• **BRIEF**:
From the rows below, pull out every line that contains the word "pixels" and copy each one unchanged.
========================
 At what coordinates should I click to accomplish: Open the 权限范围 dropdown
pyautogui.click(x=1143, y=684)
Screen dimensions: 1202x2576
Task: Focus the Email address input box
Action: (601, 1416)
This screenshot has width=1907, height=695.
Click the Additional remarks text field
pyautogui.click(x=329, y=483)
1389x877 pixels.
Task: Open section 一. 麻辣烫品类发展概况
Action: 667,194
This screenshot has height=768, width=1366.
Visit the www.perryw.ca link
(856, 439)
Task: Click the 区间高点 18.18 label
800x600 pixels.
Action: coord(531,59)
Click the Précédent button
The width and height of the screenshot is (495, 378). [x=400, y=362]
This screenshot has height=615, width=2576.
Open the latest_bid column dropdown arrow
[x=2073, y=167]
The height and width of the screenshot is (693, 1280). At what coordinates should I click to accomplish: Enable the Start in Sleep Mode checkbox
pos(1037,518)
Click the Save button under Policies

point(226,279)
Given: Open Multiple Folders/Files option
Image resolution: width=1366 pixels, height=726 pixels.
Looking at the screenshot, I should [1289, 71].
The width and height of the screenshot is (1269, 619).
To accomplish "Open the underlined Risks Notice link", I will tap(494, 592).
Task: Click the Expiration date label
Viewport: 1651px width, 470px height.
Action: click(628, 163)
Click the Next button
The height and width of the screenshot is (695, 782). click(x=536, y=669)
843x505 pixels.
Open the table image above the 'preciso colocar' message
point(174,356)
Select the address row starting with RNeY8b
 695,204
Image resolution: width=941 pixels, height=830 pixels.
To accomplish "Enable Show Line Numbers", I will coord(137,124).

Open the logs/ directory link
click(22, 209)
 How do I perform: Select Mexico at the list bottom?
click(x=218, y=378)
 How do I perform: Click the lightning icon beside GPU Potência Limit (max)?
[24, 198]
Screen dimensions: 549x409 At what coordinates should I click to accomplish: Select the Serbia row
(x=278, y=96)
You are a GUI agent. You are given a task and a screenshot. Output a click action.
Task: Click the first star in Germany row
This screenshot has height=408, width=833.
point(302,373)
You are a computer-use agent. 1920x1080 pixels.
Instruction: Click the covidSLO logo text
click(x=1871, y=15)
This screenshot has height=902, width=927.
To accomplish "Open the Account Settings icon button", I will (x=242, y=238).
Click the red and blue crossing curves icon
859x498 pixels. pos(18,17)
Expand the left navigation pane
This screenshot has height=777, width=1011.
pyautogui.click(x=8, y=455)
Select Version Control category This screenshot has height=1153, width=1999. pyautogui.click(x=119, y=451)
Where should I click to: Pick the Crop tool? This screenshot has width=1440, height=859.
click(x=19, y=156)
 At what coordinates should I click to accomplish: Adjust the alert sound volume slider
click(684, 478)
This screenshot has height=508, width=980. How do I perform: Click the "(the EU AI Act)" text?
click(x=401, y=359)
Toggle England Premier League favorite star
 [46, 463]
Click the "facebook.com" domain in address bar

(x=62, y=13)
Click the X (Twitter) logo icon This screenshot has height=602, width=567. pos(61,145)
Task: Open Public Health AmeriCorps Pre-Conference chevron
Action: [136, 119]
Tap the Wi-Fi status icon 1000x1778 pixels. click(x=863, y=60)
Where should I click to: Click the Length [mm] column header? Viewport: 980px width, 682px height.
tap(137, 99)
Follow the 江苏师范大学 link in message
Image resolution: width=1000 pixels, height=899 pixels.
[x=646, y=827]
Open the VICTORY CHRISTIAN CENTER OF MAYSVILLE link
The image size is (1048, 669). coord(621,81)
========================
• **TASK ANSWER**:
1389x877 pixels.
800x600 pixels.
Image resolution: width=1366 pixels, height=726 pixels.
843x505 pixels.
Image resolution: width=941 pixels, height=830 pixels.
You are a computer-use agent. 1920x1080 pixels.
859x498 pixels. pos(18,17)
Tap the Wi-Fi status icon 1000x1778 pixels. click(x=863, y=60)
Image resolution: width=1000 pixels, height=899 pixels.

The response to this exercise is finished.